What are the limitations? ▶

1. Long context: Full trajectories can be thousands of tokens. Gemini 2.5 Flash's context is large, but very long traces may exceed limits or degrade attention quality.
2. API dependency: Requires logprob access, which not all providers offer (OpenAI limits logprobs to top-5; Anthropic does not expose them).
3. Verifier bias: The verifier model may share blind spots with the agent — if Gemini generates and verifies, it may consistently miss the same errors.
4. Cost: C=3 × K=4 × N(N−1)/2 API calls per task. For N=5 trajectories, that's 3×4×10 = 120 calls per task, scaling quadratically with N.
5. Swing tasks only: The verifier only helps on tasks where some trajectories succeed and some fail. All-pass and all-fail tasks are unaffected.

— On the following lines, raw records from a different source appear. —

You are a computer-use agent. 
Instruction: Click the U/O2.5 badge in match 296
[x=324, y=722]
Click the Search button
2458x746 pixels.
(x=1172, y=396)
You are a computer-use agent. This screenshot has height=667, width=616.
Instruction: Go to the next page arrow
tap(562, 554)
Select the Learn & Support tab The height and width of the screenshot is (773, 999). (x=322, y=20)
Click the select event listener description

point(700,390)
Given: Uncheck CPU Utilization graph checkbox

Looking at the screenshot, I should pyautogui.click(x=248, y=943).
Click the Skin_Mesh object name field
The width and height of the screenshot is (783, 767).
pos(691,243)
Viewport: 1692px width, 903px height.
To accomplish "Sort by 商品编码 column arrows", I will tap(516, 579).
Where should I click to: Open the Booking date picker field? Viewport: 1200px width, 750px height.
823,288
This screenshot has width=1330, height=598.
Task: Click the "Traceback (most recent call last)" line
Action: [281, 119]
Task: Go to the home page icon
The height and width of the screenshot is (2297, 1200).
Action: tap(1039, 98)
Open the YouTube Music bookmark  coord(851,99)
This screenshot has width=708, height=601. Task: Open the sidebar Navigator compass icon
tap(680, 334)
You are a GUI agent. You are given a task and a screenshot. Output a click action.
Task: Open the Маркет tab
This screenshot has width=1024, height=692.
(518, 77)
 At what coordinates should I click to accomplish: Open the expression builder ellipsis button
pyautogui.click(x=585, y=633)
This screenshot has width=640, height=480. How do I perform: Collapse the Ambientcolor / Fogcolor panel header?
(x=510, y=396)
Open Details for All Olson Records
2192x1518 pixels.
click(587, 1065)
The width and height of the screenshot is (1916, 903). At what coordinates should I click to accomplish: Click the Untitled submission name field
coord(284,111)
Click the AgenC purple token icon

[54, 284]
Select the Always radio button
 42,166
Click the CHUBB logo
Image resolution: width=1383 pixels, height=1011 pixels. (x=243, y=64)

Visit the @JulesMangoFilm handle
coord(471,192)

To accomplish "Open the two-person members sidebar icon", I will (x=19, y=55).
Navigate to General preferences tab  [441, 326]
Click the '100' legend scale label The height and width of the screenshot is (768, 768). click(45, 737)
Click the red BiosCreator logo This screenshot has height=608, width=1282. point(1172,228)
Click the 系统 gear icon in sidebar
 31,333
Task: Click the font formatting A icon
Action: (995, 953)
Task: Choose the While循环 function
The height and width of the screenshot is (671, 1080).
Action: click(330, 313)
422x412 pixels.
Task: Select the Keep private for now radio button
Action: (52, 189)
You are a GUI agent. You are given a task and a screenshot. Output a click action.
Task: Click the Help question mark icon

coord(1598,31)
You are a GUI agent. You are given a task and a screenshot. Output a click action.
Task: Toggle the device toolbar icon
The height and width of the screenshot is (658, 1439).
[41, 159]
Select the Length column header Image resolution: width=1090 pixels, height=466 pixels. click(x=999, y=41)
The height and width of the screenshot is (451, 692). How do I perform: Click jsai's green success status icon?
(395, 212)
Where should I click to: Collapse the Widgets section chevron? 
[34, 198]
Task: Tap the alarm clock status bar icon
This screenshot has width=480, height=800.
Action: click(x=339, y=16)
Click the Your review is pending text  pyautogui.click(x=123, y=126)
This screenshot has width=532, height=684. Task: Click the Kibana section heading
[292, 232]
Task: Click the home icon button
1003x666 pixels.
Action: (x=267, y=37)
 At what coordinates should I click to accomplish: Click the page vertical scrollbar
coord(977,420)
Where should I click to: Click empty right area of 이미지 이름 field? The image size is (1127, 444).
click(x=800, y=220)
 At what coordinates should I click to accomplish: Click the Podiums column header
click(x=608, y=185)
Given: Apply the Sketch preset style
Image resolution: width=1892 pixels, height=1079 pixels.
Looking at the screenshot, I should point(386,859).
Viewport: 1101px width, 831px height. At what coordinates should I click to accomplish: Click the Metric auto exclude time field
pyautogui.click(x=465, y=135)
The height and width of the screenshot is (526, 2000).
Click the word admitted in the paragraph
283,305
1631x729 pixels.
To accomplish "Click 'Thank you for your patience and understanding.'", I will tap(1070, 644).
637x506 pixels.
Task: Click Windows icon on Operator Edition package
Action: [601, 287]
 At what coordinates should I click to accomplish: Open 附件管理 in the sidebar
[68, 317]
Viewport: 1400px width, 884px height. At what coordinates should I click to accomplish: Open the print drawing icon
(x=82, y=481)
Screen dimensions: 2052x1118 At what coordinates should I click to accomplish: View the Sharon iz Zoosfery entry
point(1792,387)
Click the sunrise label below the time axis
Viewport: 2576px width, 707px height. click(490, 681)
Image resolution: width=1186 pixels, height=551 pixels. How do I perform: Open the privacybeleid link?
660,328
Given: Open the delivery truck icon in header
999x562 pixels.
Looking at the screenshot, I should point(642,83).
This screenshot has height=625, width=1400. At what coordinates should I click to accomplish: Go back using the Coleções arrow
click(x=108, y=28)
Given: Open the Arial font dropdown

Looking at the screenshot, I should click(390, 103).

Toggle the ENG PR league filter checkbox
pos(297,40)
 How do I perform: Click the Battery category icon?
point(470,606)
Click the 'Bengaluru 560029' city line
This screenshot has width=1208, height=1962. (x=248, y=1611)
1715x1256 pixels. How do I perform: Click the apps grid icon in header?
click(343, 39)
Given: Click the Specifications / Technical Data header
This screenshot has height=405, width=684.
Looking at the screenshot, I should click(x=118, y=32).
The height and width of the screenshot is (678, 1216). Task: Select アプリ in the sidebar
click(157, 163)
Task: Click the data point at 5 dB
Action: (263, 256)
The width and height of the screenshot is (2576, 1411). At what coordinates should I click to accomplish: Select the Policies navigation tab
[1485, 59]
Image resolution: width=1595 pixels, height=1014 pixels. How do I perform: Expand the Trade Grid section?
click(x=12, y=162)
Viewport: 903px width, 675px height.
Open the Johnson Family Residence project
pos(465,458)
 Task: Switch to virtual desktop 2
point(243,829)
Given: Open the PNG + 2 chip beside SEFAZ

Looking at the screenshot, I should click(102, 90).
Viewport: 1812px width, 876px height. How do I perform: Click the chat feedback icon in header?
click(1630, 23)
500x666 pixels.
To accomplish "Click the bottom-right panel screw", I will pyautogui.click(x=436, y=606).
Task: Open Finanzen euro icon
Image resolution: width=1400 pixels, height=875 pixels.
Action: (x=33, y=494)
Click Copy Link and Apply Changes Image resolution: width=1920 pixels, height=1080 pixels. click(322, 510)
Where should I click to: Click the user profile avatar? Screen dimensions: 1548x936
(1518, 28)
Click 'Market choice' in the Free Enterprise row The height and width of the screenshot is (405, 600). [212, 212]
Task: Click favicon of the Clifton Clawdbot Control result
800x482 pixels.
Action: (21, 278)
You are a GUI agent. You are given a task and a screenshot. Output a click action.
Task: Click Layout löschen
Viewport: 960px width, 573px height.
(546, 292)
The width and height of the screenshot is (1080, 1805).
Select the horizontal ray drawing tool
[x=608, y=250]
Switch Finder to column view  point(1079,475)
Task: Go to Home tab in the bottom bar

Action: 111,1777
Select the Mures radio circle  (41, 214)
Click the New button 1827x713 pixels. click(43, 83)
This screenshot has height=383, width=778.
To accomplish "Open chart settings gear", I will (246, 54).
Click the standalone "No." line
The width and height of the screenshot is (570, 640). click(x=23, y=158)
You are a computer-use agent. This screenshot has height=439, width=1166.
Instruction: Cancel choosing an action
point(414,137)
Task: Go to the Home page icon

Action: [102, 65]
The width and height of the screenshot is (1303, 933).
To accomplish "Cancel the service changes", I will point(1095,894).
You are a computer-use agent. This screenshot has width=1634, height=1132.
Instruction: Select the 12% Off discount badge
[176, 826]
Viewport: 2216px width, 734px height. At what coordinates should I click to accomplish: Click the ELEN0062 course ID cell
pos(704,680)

How does this connect to reinforcement learning? ▶

The verifier produces a reward signal R(τ) ∈ [0, 1] for any trajectory τ. This is exactly what a reward model does in RLHF. LLM-as-a-Verifier can be seen as a lightweight, training-free reward model for code trajectories — using the verifier LLM's internal probability estimates rather than a learned scalar head. The tournament selection then acts as a best-of-N policy, equivalent to rejection sampling with the verifier as the reward function.